El primer resultado visible de esa AMA fue el Código Mundial Antidopaje de 2003, que buscaba combinar elementos punitivos con otros de educación para concienciar al deportista. Los controles aun estaban en pañales (para algunas sustancias), pero existía ya el interés de construir un sistema único y coherente. La Codificación llegaba al antidoping, aunque fuese pelín tarde. Ello propicia, con el tiempo, la creación del llamado «Pasaporte» sanguíneo, una huella personal en la que se analizan varios elementos a lo largo de periodos suficientemente apreciables, buscando variaciones imposibles de obtener solo con entrenamiento, sustancias naturales o situaciones de coyuntura. Digamos que no espera encontrar el aditivo en la gasolina, pero sí se fija en cómo hace funcionar la gasolina ese aditivo… y si constata eso, zas. Es lo que permite sancionar, por ejemplo, con cifras anómalas de reticulocitos, como le ocurrió a Marta Domínguez. Y se ha mostrado (moderadamente) eficaz, dicen quienes saben del rollo.
Vale, este pasaporte biológico presenta un par de problemas adicionales. El primero es puramente de cronología, y es que ese seguimiento del que hablamos exige un marco temporal amplio, y puede provocar injusticias en competiciones, una sanción lenta, una demora en los elementos procesales que siempre resulta inadecuada, sea cual sea la conclusión. Y el segundo es… en fin, que no dejas de meter mano a deportistas en base a indicios. En ocasiones tales indicios sirven para buscar la sustancia precisa en el organismo del sujeto, por muy escondida y en proporciones ínfimas que se encuentre, ojo. Es cuando el pasaporte sirve para que una muestra vaya a este laboratorio concreto, y que se rastree allí, con mayor eficacia, un determinado producto. Pero eso solo ocurre a veces. En otras se sanciona al deportista (con el coste personal y económico que ello conlleva) en base a indicios. Y eso es insatisfactorio desde el punto de vista jurídico. Sumen la obligatoriedad, implantada para algunos deportes, de estar siempre localizable y comunicar los movimientos a las autoridades del antidoping. Se busca terminar con la locura que supuso la EPOca, en todas sus variantes, pero para ello saltamos por encima de derechos fundamentales. Otra vez la jurisdicción deportiva trabajando con bases diferentes a la jurisdicción común…

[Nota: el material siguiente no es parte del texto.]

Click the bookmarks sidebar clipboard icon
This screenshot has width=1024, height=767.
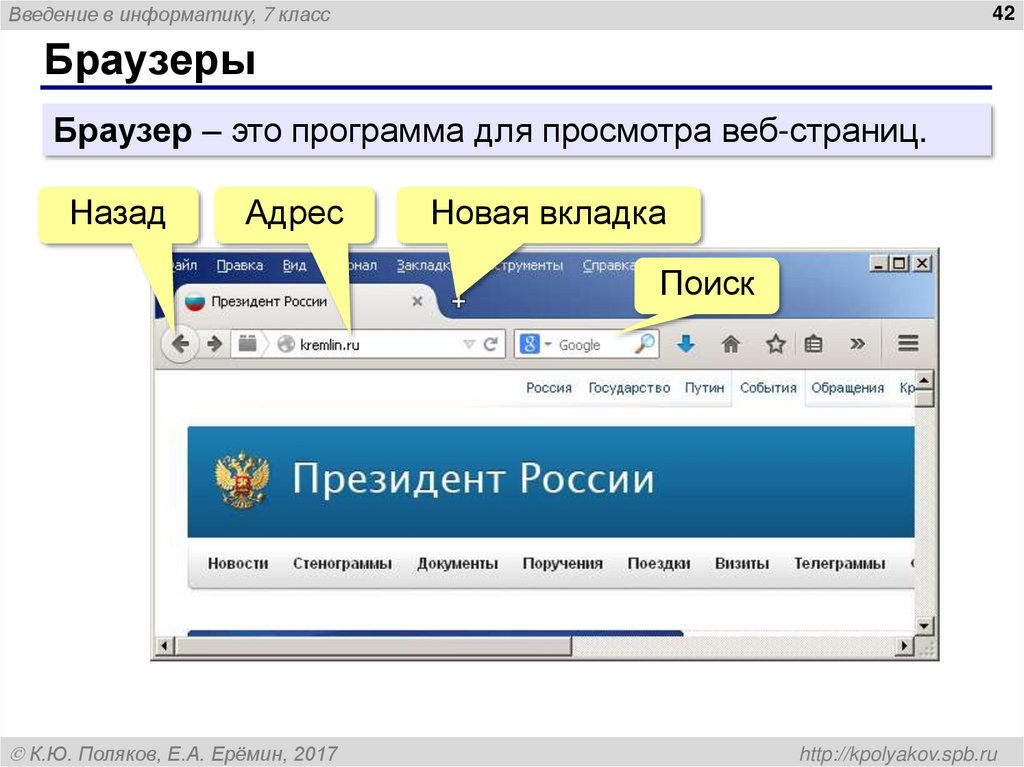pos(815,343)
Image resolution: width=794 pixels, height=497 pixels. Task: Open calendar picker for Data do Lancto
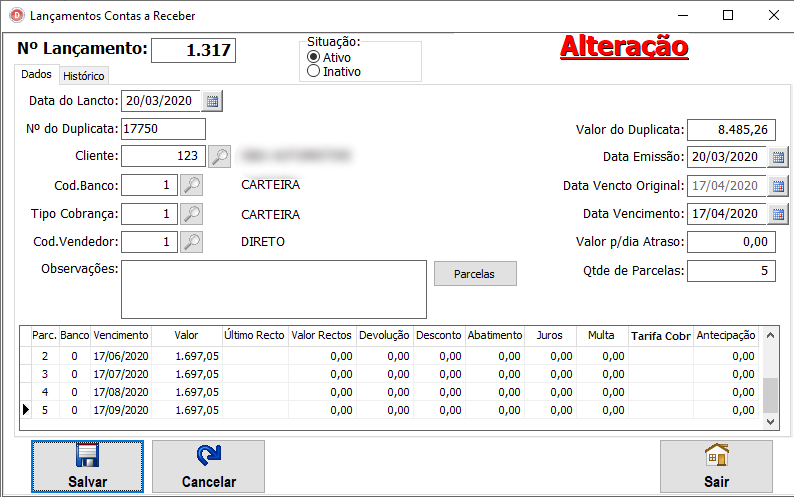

Y tampoco ha sido la panacea. Ya no hay que irse a cosas como la llamada «Crisis Rusa», o las apariciones epatantes de deportistas que arrasan en Mundiales o Juegos Olímpicos y de los que no se vuelve a saber nunca. Es que acceder al dopaje sigue siendo fácil. Y sigue siendo tentador. Durante la pandemia del Covid, apuntan Henning y Dimeo, hasta noventa y un organizaciones antidopaje detuvieron por completo sus controles, y otras, como la británica, bajaron de 2017 por trimestre a 124 en el mismo periodo. Vamos, que era, si te pones cínico, pelín tentador…
Quizá la clave sea, como concluyen los autores, involucrar al propio deportista en la lucha contra el dopaje. No solo como chivato, digo, sino desde la educación y la comprensión. Aluden, ellos, a repensar el sistema de control y de controles, permitiendo temporadas de desconexión, pensando posibilidades alternativas al «asalto domiciliario de los vampiros», potenciando ventajas de quien confiesa y quien denuncia. La idea es, claro, proteger al deportista desde la base (y ser especialmente cuidadoso en esa base, añadimos), pero también propiciar que la confesión no llegue solo por despecho o venganza, sino que se encuadre en un sistema de reeducación y reinserción. La excesiva punición resulta tentadora en el mundo del deporte, porque buscamos allí los sueños puros de quien supera sus propias adversidades. Es por ello que una trampa del ídolo nos resulta casi traición personal, nos ofende dolorosamente, nos pide que seamos ejemplares, que seamos duros. Es comprensible, a todos nos ocurre. Pero para emprender una reflexión sistémica sobre este mundillo del dopaje quizá debamos aparcar esos sentimientos. Asumir que siempre habrá truhanes, que nunca se irán del todo. Y empezar reformas desde el mismo principio, desde los chavales, desde la educación.
Porque todo lo bueno llega, siempre, a través de la educación. Incluso en historias tan feas como esta que acabamos de contar.